## RECORD EXCERPTS
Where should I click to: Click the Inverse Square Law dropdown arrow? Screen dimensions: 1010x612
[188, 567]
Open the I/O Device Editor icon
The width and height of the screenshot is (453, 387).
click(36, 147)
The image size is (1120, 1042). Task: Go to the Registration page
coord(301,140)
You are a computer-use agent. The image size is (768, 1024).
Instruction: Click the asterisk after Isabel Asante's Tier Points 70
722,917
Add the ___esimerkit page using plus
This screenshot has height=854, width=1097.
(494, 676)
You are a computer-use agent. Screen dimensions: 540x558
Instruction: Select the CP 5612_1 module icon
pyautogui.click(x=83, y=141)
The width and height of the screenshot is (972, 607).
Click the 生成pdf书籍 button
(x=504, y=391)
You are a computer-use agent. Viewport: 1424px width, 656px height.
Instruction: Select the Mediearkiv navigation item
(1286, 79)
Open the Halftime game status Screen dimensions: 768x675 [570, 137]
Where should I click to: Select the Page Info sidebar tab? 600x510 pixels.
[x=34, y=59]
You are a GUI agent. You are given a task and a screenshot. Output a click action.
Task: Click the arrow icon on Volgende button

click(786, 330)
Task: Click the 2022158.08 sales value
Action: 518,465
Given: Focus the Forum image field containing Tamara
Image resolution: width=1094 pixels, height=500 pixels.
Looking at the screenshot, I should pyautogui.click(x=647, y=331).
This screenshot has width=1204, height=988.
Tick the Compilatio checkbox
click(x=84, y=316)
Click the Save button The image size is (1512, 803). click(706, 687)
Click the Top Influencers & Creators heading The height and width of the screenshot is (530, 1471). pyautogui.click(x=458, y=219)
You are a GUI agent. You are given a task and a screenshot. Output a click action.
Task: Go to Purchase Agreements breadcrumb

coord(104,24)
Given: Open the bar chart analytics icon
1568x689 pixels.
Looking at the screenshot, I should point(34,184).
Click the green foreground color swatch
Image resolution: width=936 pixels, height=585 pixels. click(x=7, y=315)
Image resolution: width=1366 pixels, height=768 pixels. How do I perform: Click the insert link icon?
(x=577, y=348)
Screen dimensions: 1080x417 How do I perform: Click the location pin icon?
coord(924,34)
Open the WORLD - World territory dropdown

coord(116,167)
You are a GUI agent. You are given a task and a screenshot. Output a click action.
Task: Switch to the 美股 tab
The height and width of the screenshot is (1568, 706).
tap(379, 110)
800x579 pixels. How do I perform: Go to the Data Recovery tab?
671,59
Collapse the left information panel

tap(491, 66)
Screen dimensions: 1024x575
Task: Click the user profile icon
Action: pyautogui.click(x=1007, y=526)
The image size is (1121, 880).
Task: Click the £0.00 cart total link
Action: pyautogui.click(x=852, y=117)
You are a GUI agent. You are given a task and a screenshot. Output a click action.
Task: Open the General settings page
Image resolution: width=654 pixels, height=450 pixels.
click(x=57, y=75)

## ACTIVITY
Every line above should be retyped exactly as given.

## EXERCISE ANSWER
Where should I click to: Click the Inverse Square Law dropdown arrow? Screen dimensions: 1010x612
[188, 567]
Open the I/O Device Editor icon
The width and height of the screenshot is (453, 387).
click(36, 147)
The image size is (1120, 1042). Task: Go to the Registration page
coord(301,140)
You are a computer-use agent. The image size is (768, 1024).
Instruction: Click the asterisk after Isabel Asante's Tier Points 70
722,917
Add the ___esimerkit page using plus
This screenshot has height=854, width=1097.
(494, 676)
You are a computer-use agent. Screen dimensions: 540x558
Instruction: Select the CP 5612_1 module icon
pyautogui.click(x=83, y=141)
The width and height of the screenshot is (972, 607).
Click the 生成pdf书籍 button
(x=504, y=391)
You are a computer-use agent. Viewport: 1424px width, 656px height.
Instruction: Select the Mediearkiv navigation item
(1286, 79)
Open the Halftime game status Screen dimensions: 768x675 [570, 137]
Where should I click to: Select the Page Info sidebar tab? 600x510 pixels.
[x=34, y=59]
You are a GUI agent. You are given a task and a screenshot. Output a click action.
Task: Click the arrow icon on Volgende button

click(786, 330)
Task: Click the 2022158.08 sales value
Action: 518,465
Given: Focus the Forum image field containing Tamara
Image resolution: width=1094 pixels, height=500 pixels.
Looking at the screenshot, I should pyautogui.click(x=647, y=331).
This screenshot has width=1204, height=988.
Tick the Compilatio checkbox
click(x=84, y=316)
Click the Save button The image size is (1512, 803). click(706, 687)
Click the Top Influencers & Creators heading The height and width of the screenshot is (530, 1471). pyautogui.click(x=458, y=219)
You are a GUI agent. You are given a task and a screenshot. Output a click action.
Task: Go to Purchase Agreements breadcrumb

coord(104,24)
Given: Open the bar chart analytics icon
1568x689 pixels.
Looking at the screenshot, I should point(34,184).
Click the green foreground color swatch
Image resolution: width=936 pixels, height=585 pixels. click(x=7, y=315)
Image resolution: width=1366 pixels, height=768 pixels. How do I perform: Click the insert link icon?
(x=577, y=348)
Screen dimensions: 1080x417 How do I perform: Click the location pin icon?
coord(924,34)
Open the WORLD - World territory dropdown

coord(116,167)
You are a GUI agent. You are given a task and a screenshot. Output a click action.
Task: Switch to the 美股 tab
The height and width of the screenshot is (1568, 706).
tap(379, 110)
800x579 pixels. How do I perform: Go to the Data Recovery tab?
671,59
Collapse the left information panel

tap(491, 66)
Screen dimensions: 1024x575
Task: Click the user profile icon
Action: pyautogui.click(x=1007, y=526)
The image size is (1121, 880).
Task: Click the £0.00 cart total link
Action: pyautogui.click(x=852, y=117)
You are a GUI agent. You are given a task and a screenshot. Output a click action.
Task: Open the General settings page
Image resolution: width=654 pixels, height=450 pixels.
click(x=57, y=75)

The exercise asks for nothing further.